===== SUPPLIED DATA

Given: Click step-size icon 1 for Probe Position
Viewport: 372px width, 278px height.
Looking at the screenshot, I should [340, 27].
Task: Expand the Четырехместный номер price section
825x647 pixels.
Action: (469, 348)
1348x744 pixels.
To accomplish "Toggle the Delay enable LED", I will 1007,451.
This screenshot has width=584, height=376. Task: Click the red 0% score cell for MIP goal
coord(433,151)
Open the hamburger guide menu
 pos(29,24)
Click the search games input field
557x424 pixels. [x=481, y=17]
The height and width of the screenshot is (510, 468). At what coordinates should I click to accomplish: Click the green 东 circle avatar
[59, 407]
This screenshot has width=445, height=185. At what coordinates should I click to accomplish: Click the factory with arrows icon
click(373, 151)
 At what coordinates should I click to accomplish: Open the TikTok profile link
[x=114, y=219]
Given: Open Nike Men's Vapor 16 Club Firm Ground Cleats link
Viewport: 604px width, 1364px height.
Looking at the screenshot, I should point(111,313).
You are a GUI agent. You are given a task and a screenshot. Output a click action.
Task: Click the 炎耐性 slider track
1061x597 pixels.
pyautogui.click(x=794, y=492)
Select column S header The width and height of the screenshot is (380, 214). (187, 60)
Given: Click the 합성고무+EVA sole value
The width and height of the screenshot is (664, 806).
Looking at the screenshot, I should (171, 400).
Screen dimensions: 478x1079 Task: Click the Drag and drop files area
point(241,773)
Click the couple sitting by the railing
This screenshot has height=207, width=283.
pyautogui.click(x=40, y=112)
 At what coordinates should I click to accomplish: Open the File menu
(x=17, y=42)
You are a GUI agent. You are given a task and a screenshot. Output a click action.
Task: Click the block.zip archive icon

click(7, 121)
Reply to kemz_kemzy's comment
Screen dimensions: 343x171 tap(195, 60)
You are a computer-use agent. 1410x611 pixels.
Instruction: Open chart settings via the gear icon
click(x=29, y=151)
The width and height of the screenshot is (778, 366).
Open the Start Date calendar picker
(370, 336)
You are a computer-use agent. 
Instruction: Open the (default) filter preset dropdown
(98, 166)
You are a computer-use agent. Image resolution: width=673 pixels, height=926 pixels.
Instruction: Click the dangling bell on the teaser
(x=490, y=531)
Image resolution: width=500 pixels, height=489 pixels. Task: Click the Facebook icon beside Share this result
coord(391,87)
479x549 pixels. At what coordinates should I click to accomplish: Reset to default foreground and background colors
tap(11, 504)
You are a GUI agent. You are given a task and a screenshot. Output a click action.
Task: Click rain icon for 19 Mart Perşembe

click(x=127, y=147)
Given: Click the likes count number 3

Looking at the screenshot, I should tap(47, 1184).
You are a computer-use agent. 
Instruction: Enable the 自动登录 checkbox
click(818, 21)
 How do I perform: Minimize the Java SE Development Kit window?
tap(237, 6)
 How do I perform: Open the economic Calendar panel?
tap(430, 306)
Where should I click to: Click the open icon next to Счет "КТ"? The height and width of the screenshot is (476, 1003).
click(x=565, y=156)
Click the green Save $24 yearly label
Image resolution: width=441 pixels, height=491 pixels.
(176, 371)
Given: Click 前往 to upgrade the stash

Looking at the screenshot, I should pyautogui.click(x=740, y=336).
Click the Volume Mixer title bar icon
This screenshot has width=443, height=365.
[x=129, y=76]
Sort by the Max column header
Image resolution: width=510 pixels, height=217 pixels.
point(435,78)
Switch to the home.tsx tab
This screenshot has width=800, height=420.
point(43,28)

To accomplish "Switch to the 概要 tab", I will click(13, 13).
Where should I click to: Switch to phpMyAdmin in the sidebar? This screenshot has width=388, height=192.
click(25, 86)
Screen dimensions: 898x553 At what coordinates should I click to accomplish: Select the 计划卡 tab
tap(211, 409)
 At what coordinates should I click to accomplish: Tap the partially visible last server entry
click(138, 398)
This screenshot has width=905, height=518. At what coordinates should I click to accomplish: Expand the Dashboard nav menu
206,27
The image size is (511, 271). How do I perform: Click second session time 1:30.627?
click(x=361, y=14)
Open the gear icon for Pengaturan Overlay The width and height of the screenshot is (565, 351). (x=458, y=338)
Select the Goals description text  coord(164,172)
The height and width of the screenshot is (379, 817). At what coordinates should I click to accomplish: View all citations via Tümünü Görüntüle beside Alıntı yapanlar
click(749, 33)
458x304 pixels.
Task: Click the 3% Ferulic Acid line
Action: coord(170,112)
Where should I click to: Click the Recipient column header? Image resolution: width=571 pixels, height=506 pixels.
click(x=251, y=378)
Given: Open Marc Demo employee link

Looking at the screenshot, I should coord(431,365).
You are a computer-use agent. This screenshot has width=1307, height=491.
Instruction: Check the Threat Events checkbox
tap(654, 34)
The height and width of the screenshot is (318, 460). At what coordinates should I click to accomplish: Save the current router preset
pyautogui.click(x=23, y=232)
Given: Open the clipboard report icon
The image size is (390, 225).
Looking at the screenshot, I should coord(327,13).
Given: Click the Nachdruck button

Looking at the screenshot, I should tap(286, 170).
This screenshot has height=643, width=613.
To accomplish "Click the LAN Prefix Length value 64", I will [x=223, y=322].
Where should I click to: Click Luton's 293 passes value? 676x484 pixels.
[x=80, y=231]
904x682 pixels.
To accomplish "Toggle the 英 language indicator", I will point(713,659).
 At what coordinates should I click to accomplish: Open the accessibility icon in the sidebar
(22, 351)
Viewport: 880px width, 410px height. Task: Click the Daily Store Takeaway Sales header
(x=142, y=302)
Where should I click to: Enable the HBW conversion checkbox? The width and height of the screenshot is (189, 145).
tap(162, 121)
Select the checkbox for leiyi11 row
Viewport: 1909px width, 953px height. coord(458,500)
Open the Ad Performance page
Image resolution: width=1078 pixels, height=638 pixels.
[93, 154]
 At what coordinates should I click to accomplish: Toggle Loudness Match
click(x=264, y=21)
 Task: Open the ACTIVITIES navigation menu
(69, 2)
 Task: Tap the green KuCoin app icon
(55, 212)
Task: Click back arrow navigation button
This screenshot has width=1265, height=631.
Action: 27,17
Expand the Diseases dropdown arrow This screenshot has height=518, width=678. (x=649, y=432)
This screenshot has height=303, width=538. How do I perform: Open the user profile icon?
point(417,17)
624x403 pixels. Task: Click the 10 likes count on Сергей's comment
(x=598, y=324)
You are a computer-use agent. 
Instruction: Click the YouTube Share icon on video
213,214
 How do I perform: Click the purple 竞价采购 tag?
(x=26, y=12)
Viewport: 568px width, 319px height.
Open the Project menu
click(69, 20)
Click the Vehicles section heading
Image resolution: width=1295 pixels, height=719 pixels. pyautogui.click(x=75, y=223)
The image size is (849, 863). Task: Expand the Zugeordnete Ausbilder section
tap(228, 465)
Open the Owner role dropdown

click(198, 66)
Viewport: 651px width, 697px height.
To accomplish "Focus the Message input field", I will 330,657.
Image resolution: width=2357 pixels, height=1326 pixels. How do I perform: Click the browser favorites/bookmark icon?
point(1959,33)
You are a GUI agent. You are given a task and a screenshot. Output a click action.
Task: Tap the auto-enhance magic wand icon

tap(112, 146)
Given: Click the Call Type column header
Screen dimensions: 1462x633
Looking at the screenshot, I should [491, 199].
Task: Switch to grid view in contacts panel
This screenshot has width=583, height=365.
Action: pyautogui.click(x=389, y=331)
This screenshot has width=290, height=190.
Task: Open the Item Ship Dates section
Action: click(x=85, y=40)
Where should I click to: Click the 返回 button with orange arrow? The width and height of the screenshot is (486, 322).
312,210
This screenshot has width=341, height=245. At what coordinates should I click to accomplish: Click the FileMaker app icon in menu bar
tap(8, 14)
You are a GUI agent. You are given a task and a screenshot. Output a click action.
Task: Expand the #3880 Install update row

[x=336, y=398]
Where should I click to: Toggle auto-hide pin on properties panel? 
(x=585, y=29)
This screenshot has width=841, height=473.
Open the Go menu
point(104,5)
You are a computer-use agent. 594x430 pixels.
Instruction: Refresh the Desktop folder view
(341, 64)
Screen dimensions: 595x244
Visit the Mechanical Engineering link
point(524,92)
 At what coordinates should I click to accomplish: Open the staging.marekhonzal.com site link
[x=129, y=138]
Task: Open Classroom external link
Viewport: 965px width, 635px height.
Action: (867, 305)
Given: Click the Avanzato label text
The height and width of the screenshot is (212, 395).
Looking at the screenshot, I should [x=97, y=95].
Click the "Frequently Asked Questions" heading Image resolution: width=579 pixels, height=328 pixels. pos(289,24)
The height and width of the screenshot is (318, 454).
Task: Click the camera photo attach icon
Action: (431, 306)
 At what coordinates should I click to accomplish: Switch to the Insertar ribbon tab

==========

• **PROBLEM STATEMENT**: The entries above hold the needed span. Transcribe exactly the lines from the one with "Click the Vehicles section heading" to the one with "Screen dimensions: 595x244", both included.

• **SOLUTION TO THIS TASK**:
Click the Vehicles section heading
Image resolution: width=1295 pixels, height=719 pixels. pyautogui.click(x=75, y=223)
The image size is (849, 863). Task: Expand the Zugeordnete Ausbilder section
tap(228, 465)
Open the Owner role dropdown

click(198, 66)
Viewport: 651px width, 697px height.
To accomplish "Focus the Message input field", I will 330,657.
Image resolution: width=2357 pixels, height=1326 pixels. How do I perform: Click the browser favorites/bookmark icon?
point(1959,33)
You are a GUI agent. You are given a task and a screenshot. Output a click action.
Task: Tap the auto-enhance magic wand icon

tap(112, 146)
Given: Click the Call Type column header
Screen dimensions: 1462x633
Looking at the screenshot, I should [491, 199].
Task: Switch to grid view in contacts panel
This screenshot has width=583, height=365.
Action: pyautogui.click(x=389, y=331)
This screenshot has width=290, height=190.
Task: Open the Item Ship Dates section
Action: click(x=85, y=40)
Where should I click to: Click the 返回 button with orange arrow? The width and height of the screenshot is (486, 322).
312,210
This screenshot has width=341, height=245. At what coordinates should I click to accomplish: Click the FileMaker app icon in menu bar
tap(8, 14)
You are a GUI agent. You are given a task and a screenshot. Output a click action.
Task: Expand the #3880 Install update row

[x=336, y=398]
Where should I click to: Toggle auto-hide pin on properties panel? 
(x=585, y=29)
This screenshot has width=841, height=473.
Open the Go menu
point(104,5)
You are a computer-use agent. 594x430 pixels.
Instruction: Refresh the Desktop folder view
(341, 64)
Screen dimensions: 595x244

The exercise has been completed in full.